EXERCISE SET:
(A) Answer these questions using the Loch Mhòr text:
(i) Which two lochs did Loch Mhòr originally consist of?
(ii) In what year did the aluminium smelter at Foyers close?
(iii) What is the output capacity of the Foyers pumped-storage hydroelectricity facility?
(B) From the Loch Mhòr text, extract the part that opens with the words containing "Loch Mhòr was" and closes with "known to leak.".

TEXT SHOWN:
........
Reservoir in Scottish Highlands

Loch Mhòr is a reservoir in the traditional county of Inverness-shire in the Scottish Highlands. Its name literally translates from Scottish Gaelic as "Big Loch". It occupies much of the wide floor of Stratherrick which runs roughly parallel to Loch Ness, around 3 mi to its southeast. A generally shallow body of water 179 m above Loch Ness, Loch Mhòr achieves a depth in excess of 20 m towards its southern end. It is nearly 5 mi in length, with a maximum breadth of 3/4 mi and mean breadth around 1/3 mi. In its middle reaches, a broad and shallow embayment on its southeastern shore contains a scatter of islets. The loch is elongated with a very irregular form, the eastern shore broken up by multiple bays.

Loch Mhòr was originally two separate lochs, Loch Garth in the southwest and Loch Farraline in the northeast. The reservoir was formed in 1896 by the construction of two dams, raising the water level by up to 20 ft above the level of Loch Farraline and joining the two lochs into one. This was created for a hydro-electric scheme and associated aluminium smelter at Foyers, although the smelter closed in 1967. Loch Mhòr is divided in the middle by a causeway carrying a minor road. A masonry dam was constructed across the River Gourag, 230 m long and 9 m high. A longer embankment dam was constructed at Garthbeg, 325 m long and 5 m high. This only had a freeboard of 1 m and was known to leak.

The main rivers flowing into Loch Mhòr are the Aberchalder Burn, originally a tributary of Loch Garth, and the River E, which was diverted for the original hydro scheme by construction of the Garthbeg dam. The waters of the loch empty as the River Gourag below the Loch Mhòr dam at its southwestern end. This short river becomes the Allt an Lòin downstream of the former confluence with the River E, then joins the River Foyers which empties into Loch Ness via the Falls of Foyers.

The Loch is still used as the upper reservoir for the 300 MW Foyers pumped-storage hydroelectricity facility. As part of the construction of this, some of the flow of the River Fechlin was diverted through an aqueduct. This increased the catchment area by 129 km2. The catchment of Loch Mhòr, including the River E, was previously 77.7 km2.

In the late 1960s early 70s, a flood study commissioned by SSE identified an overtopping risk at Garthbeg embankment dam. Therefore the spill weir at the main Loch Mhòr dam was lowered by 0.76 m. In May 2018, an inspection under Section 47 of the Reservoirs Act 1975 found issues with this spillway, therefore the reservoir was not to exceed 193.83 m AOD (0.4 m below top water level). Repair works to the weir were carried out between May 2021 and January 2022.

In 2017, options to increase the reservoir capacity were investigated by SSE, by replacing the dam spillway and increasing the top water level by 0.5 to 2.0 m. However, increasing the water level by 1.0 m was likely to flood riparian properties. The weir was therefore replaced at the same level, but future proof to allow a 0.5 m increase subject to obtaining land ownership and rights for this level of inundation.
........
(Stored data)

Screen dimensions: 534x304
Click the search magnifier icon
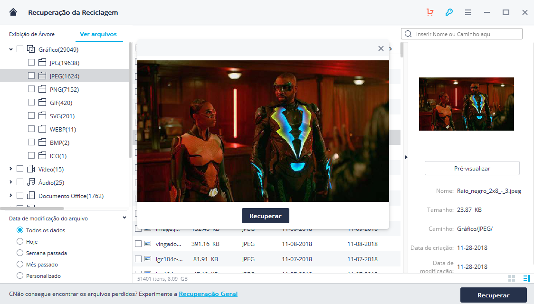[409, 34]
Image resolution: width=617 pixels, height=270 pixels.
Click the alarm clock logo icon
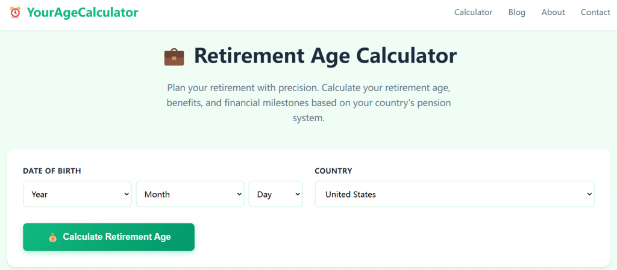tap(15, 12)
........
ANSWERS BY ITEM NUMBER:
(A)
(i) Loch Garth and Loch Farraline
(ii) 1967
(iii) 300 MW

(B)
Loch Mhòr was originally two separate lochs, Loch Garth in the southwest and Loch Farraline in the northeast. The reservoir was formed in 1896 by the construction of two dams, raising the water level by up to 20 ft above the level of Loch Farraline and joining the two lochs into one. This was created for a hydro-electric scheme and associated aluminium smelter at Foyers, although the smelter closed in 1967. Loch Mhòr is divided in the middle by a causeway carrying a minor road. A masonry dam was constructed across the River Gourag, 230 m long and 9 m high. A longer embankment dam was constructed at Garthbeg, 325 m long and 5 m high. This only had a freeboard of 1 m and was known to leak.